By Doob's $L^2$ inequality,
$$
E[\, \sup_n M_n\, ] \leq 4 \sup_n E[\, N_n^2 \,] < \infty.
$$
This implies that $(X_n)$ is a uniformly integrable martingale. By Doob's convergence theorem for UI martingale, $M_n = E[M_{\infty}|M_k, k \leq n] = 0$, which is impossible---$\prod_{k=1}^n p(x_k|\theta_1)$ cannot be zero almost surely if $\rho = 1$.
Comments on Sufficiency
Couple comments on the sufficiency part:

*

*The coefficient $\rho$ was first considered by Kakutani (1948), who used it to prove the consistency of the LR test, among other things.

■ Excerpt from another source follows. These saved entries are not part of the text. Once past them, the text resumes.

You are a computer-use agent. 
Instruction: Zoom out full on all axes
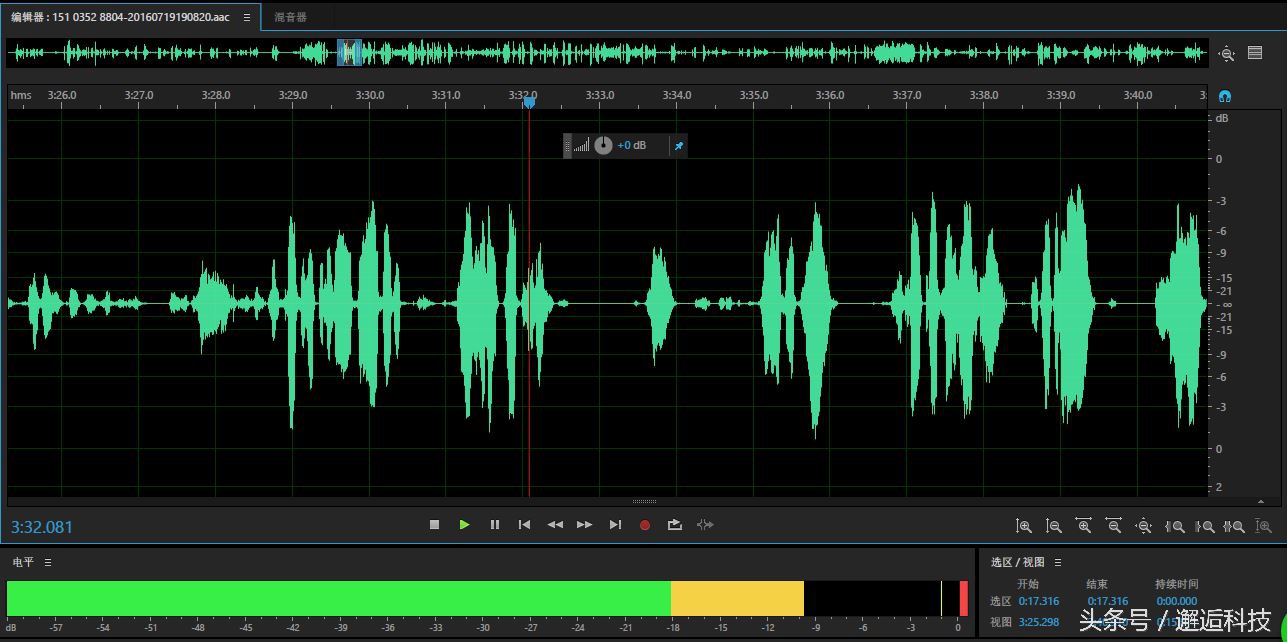tap(1144, 526)
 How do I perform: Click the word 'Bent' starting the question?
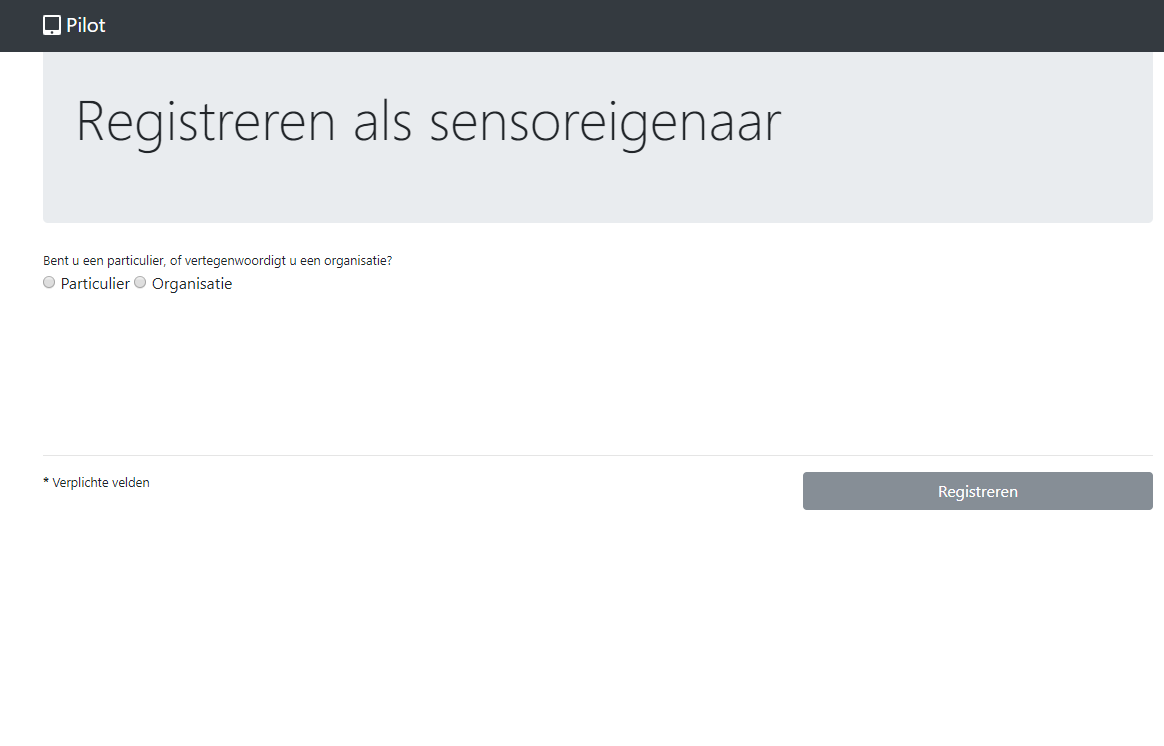coord(55,261)
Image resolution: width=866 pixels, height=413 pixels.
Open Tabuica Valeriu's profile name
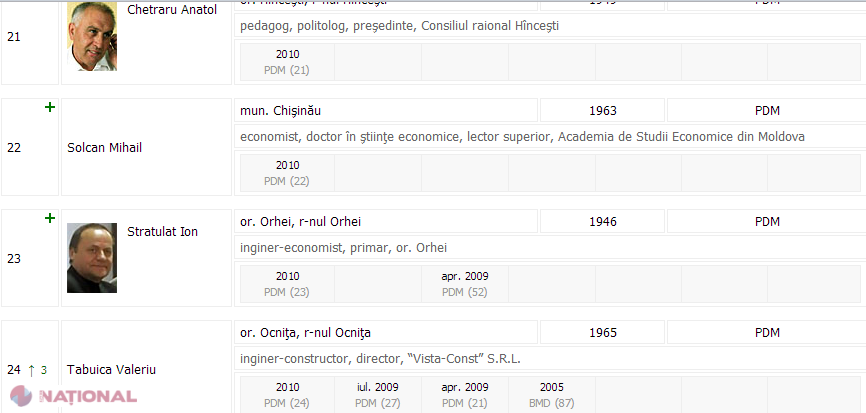[111, 369]

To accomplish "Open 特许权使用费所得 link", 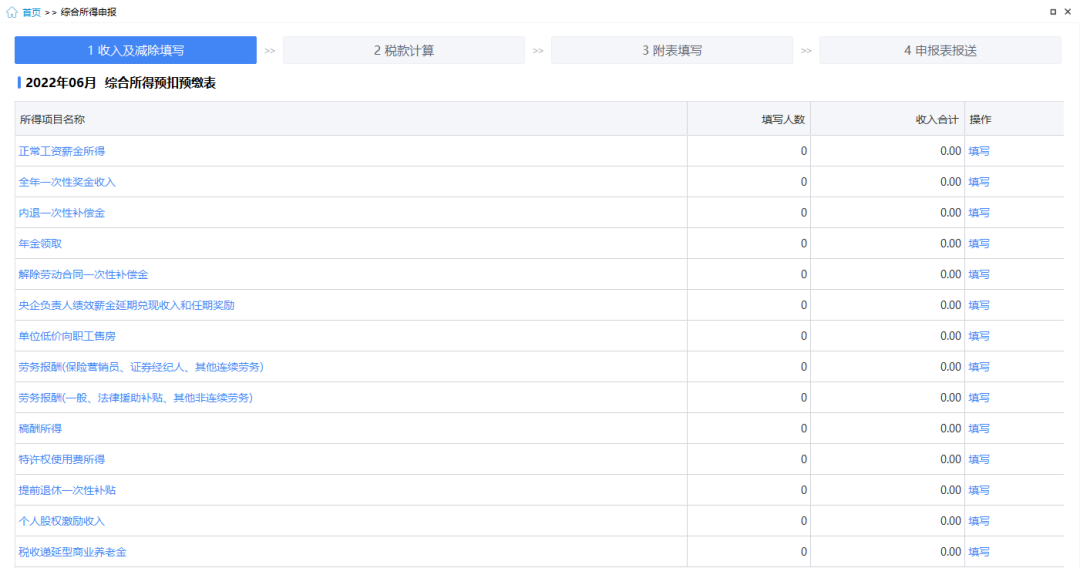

*For finite parameter space, sufficiency can also be shown via the KL-divergence argument in the answer of @SextusEmpiricus (although I don't believe that argument
extends to the general setting; the martingale property seems more primitive).
In the case of finite parameter space, both arguments make use of convexity (via the $\log$ and $\sqrt{\cdot}$ functions respectively.)
Infinite Dimensional Parameter Space
The set of priors whose support contains the true parameter can be "very small", when the parameter space is infinite dimensional.
In the example of Freedman (1965), mentioned by @ThomasLumley,
the parameter space $\Theta$ is the set of all probability measures on $\mathbb{N}$, i.e.
$$
\Theta = \{ (p_i)_{i \geq 1}: \; p_i \geq 0 \; \forall i, \mbox{ and } \sum_i p_i = 1\} \subset l^1(\mathbb{N}),
$$
and given the weak-* topology induced by the pairing between $l^{\infty}$ and $l^1$.
The set of priors is the set of probability measures on $\Theta$, given the topology of weak convergence.
Freedman showed that the (true parameter, prior)-pairs which are consistent is "small" with respect to the product topology.